Commercial Union Fire Ins. v. Thibodaux

60 So. 2d 425 | La. Ct. App. | 1952

PER CURIAM.

This suit, and the suit of Commercial Union Fire Insurance Co. and George LeBlanc versus the same defendants were consolidated for trial, as they both arose out of the same collision. Answers were filed by defendants to both suits alleging that the accident was caused by the driver of plaintiffs’ truck and, in the alternative, alleging contributory negligence. After the note of evidence was taken, the defendants filed exceptions as to the procedural capacity of plaintiffs in that the plaintiffs Leslie LeBlanc and George Le-Blanc filed their respective suits individually, each on an individual cause of action, whereas their testimony reveals that they were doing business as a partnership at the time of the accident and that consequently the suit should have been filed on behalf of the partnership.

The above mentioned exception was sustained by the lower Court, however, on appeal to this Court, we reversed the judgment and remanded the case to the lower Court for trial on the merits. Defendants have now applied for a rehearing on the grounds that our decision was erroneous and contrary to the law.

In our opinion, on appeal, we stated:

“It is our conclusion that the preponderance of the evidence is to the effect that George LeBlanc and Leslie LeBlanc never intended to form a partnership ; at least, the defendants have failed to sustain the 'burden of proving that a partnership was formed between the two LeBlancs by the agreement herein discussed.”

Defendants contend that the burden of proving the nonexistence of a partnership was on the plaintiffs, and not on' the defendants to prove the existence of the partnership. In support of this contention they cite Guaranty Discount & Collection Company v. McClure, La.App., 172 So. 564, and Community Chest of Caddo & Bossier Parishes v. Union Mission Ass’n, La.App., 30 So.2d 131.

In Guaranty Discount & Collection Co. v. McClure, supra, the Court said:

“It is well settled that the defendant had the right to attack the legal existence of the plaintiff corporation, provided that this question was put at issue in limine, under article 333 of the Code of Practice. This point having been properly raised, it was then incumbent upon the plaintiff to make proper proof of its corporate existence. This it has failed to do. * * * ‘in an action by a corporation, if its existence be put at issue, it must be proved.’ * * * It is otherwise where the exception has not been filed in limine. See Dunlevy Packing Company v. Juderman, 1 La.App. 476, and Gillon v. Miller, 15 La.App. 168, 130 So. 672.”

On the basis of Article 333 of the Louisiana Code of Practice and the cases above cited, it is clear that the failure of defendants to raise the exception to procedural capacity of petitioners in limine litis was an admission of said capacity. Such exception cannot be raised for the first time after answer has been filed.

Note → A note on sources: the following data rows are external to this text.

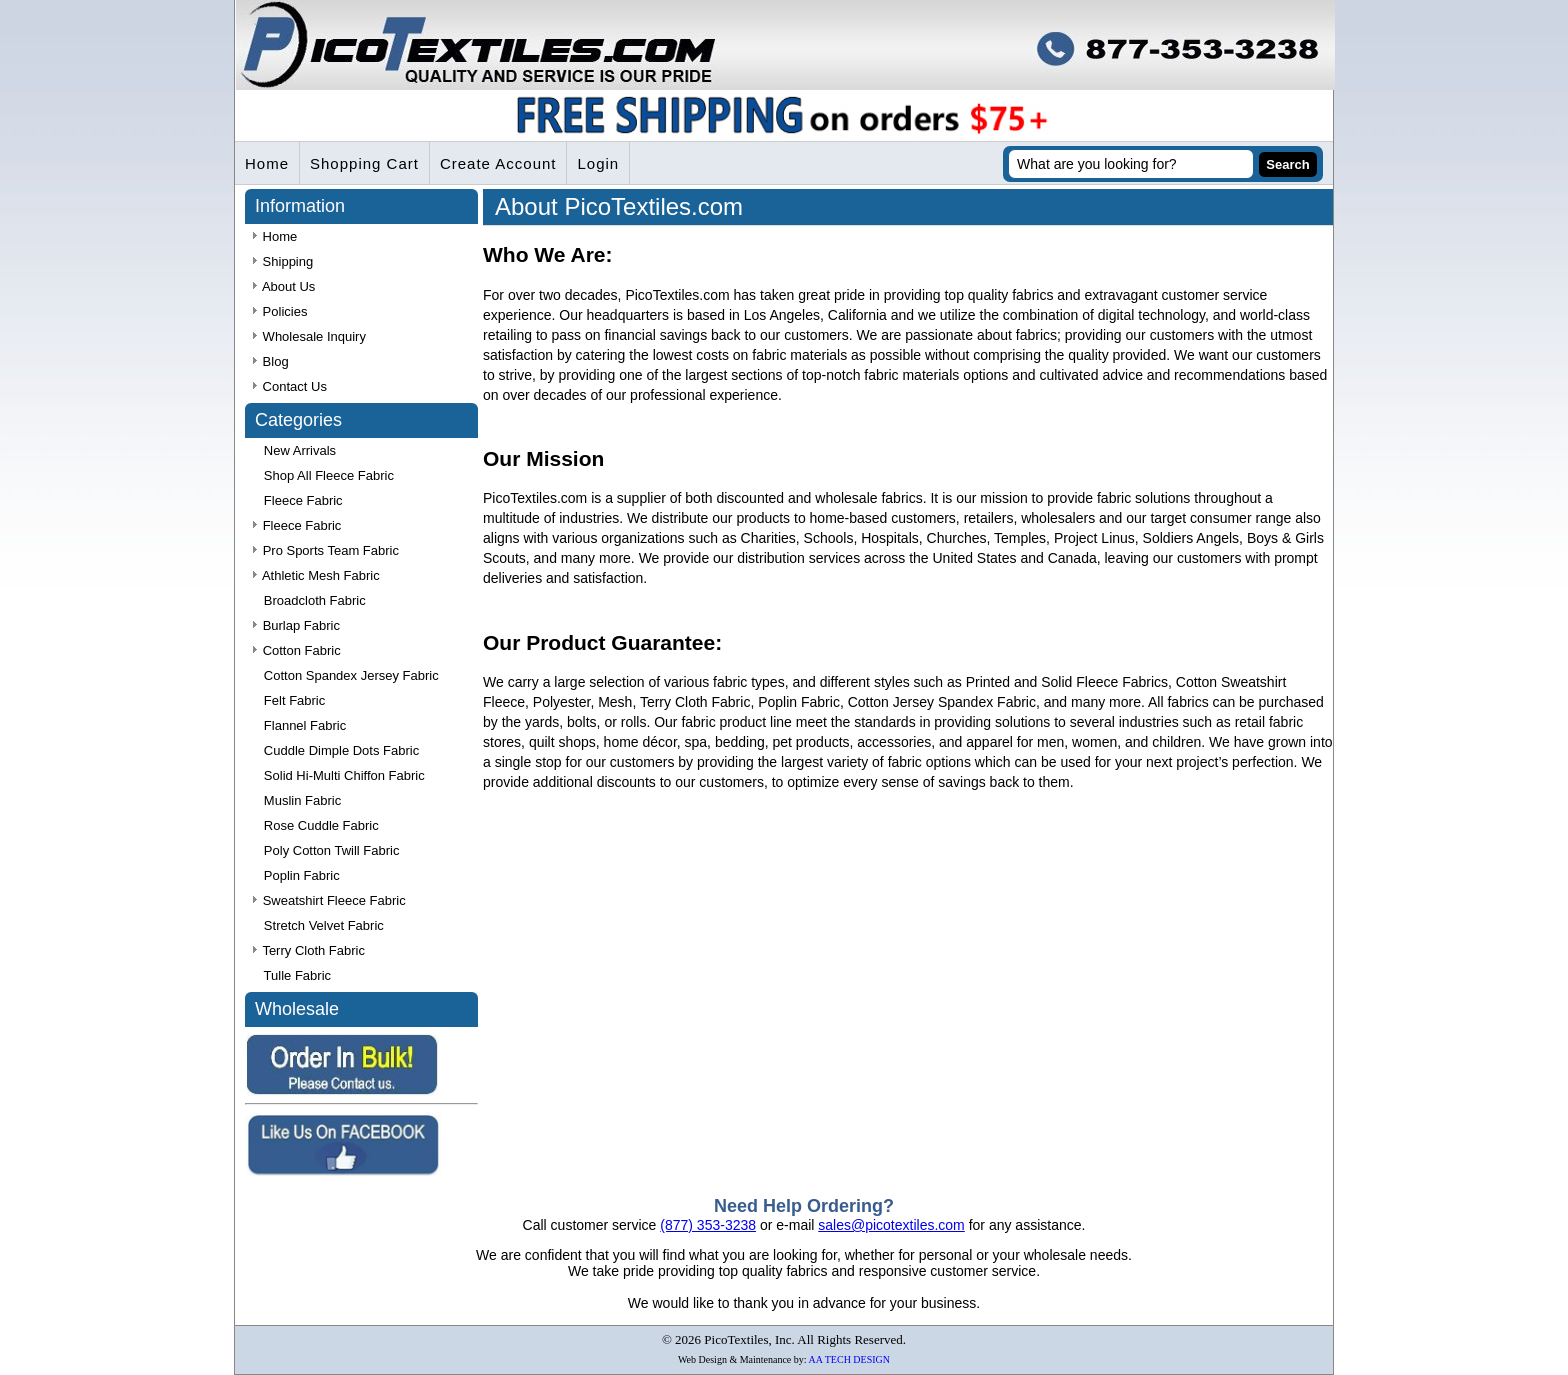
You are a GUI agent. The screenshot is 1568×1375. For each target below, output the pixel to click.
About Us (284, 286)
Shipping (283, 261)
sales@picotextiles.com (891, 1225)
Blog (271, 361)
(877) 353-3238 (708, 1225)
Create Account (498, 163)
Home (267, 163)
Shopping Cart (364, 163)
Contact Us (290, 386)
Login (598, 163)
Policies (280, 311)
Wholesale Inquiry (309, 336)
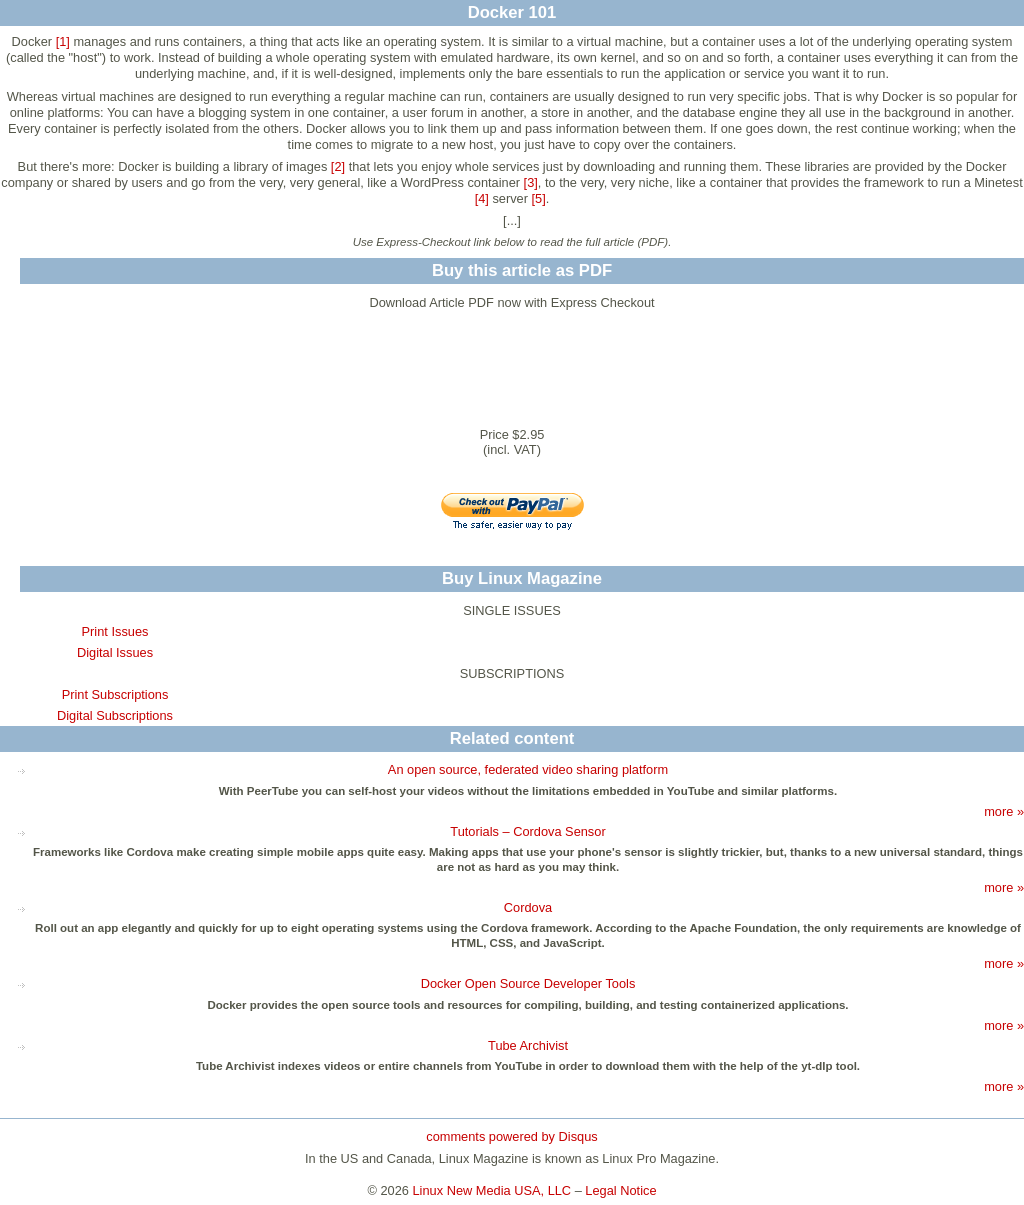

Furthermore, the suits by plaintiffs were brought in their individual capacities. In their petitions, no mention whatsoever was made of any partnership existing between petitioners. The defendants raised the question of a partnership between petitioners and attempt to cast the burden upon petitioners of proving that no partnership existed. The burden of proving the existence of a fact is upon the party alleging such fact, so under the situation before us, had the exception been timely taken, the burden of proof would have rested upon the defendant.

For the reasons assigned the application for a rehearing is denied.